New Insights into the Nucleon's Electromagnetic Structure

We present a combined analysis of the electromagnetic form factors of the nucleon in the space-and timelike regions using dispersion theory. Our framework provides a consistent description of the experimental data over the full range of momentum transfer, in line with the strictures from analyticity and unitarity. The statistical uncertainties of the extracted form factors are estimated using the bootstrap method, while systematic errors are determined from variations of the spectral functions. We also perform a high-precision extraction of the nucleon radii and find good agreement with previous analyses of spacelike data alone.
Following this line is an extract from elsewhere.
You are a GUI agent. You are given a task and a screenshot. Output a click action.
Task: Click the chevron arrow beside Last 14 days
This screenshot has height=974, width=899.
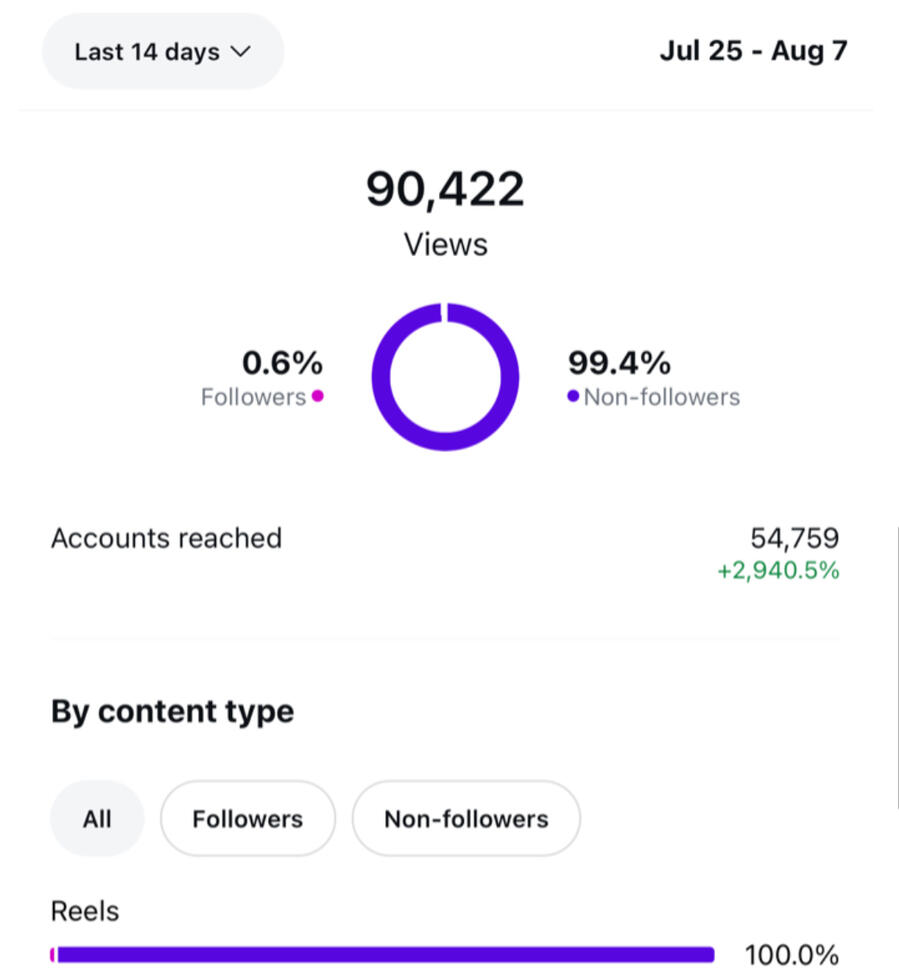point(239,52)
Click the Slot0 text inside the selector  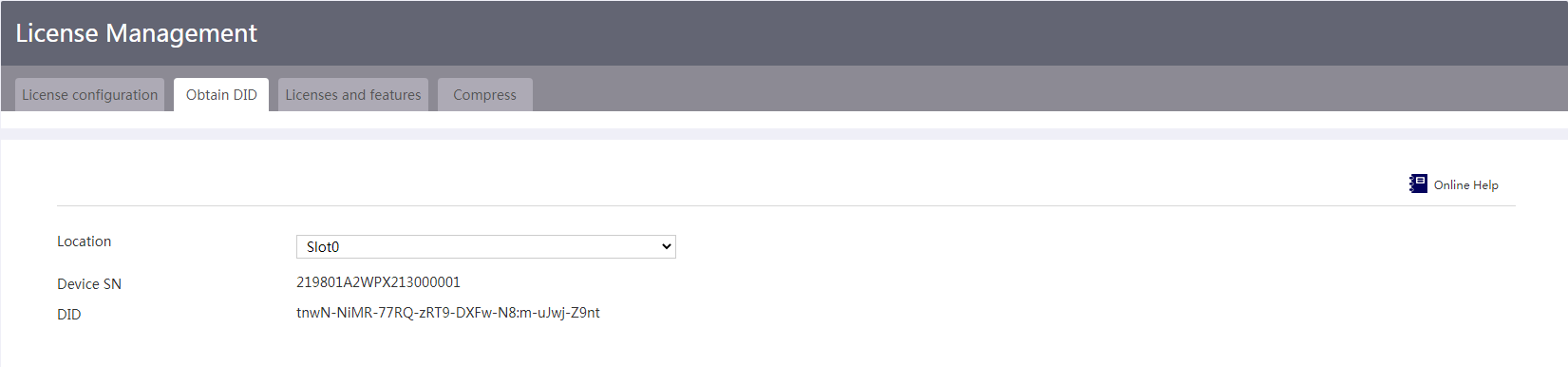click(323, 247)
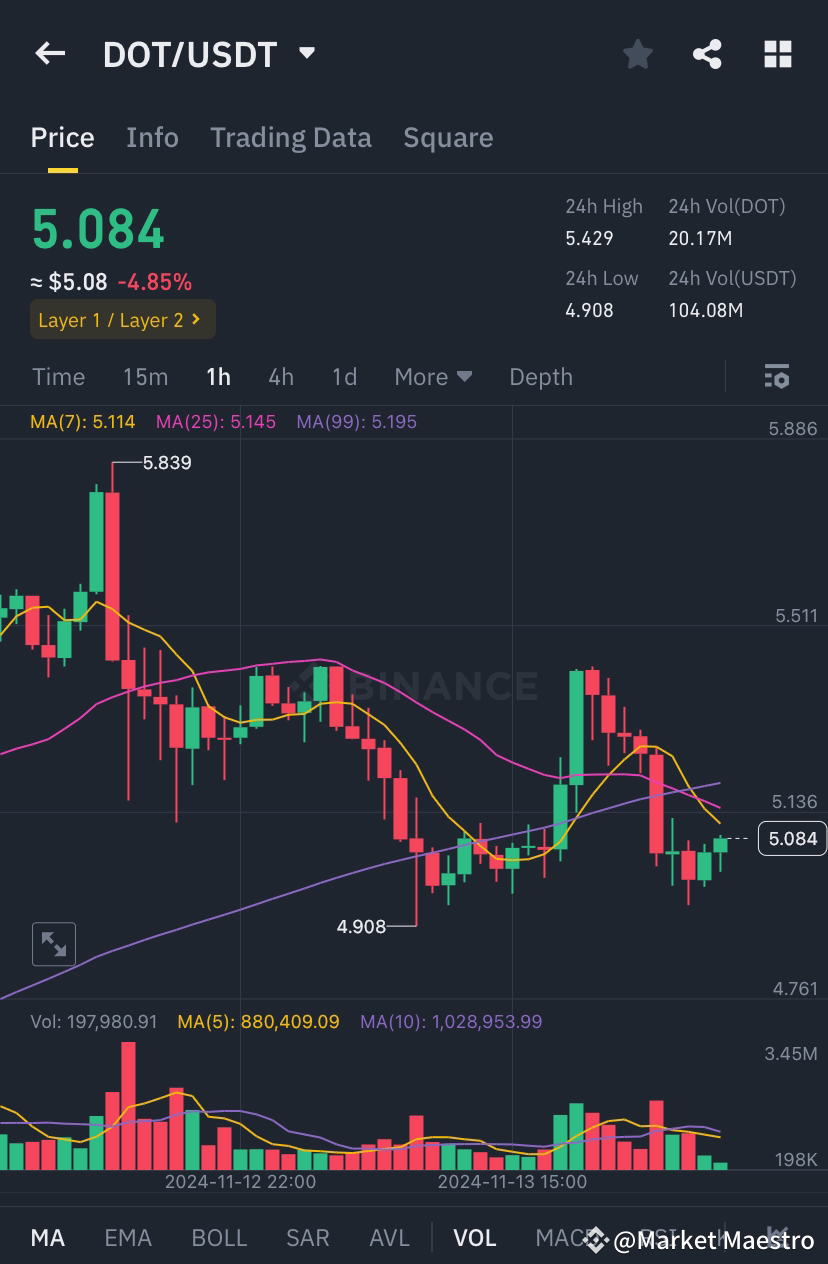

For the proton charge radius, we find r(E)(p) = 0.840(-0.002)(-0.002)(+0.003)(+0.002) fm, where the first error is statistical and the second one is systematic. The Zemach radius and third moment are in agreement with Lamb shift measurements and hyperfine splittings. The combined dataset of space-and timelike data disfavors a zero crossing of mu(p)G(E)(p)/G(M)(p) in the spacelike region. Finally, we discuss the status and perspectives of modulus and phase of the form factors in the timelike region in the context of future experiments, as well as the onset of perturbative QCD.

Automated summary

The study combined analysis of the electromagnetic form factors of nucleon using dispersion theory, providing consistent description of experimental data. The statistical uncertainties of the extracted form factors are estimated using the bootstrap method, while systematic errors are determined from variations of the spectral functions. The results show good agreement with previous analyses and provide insights into future experimental directions.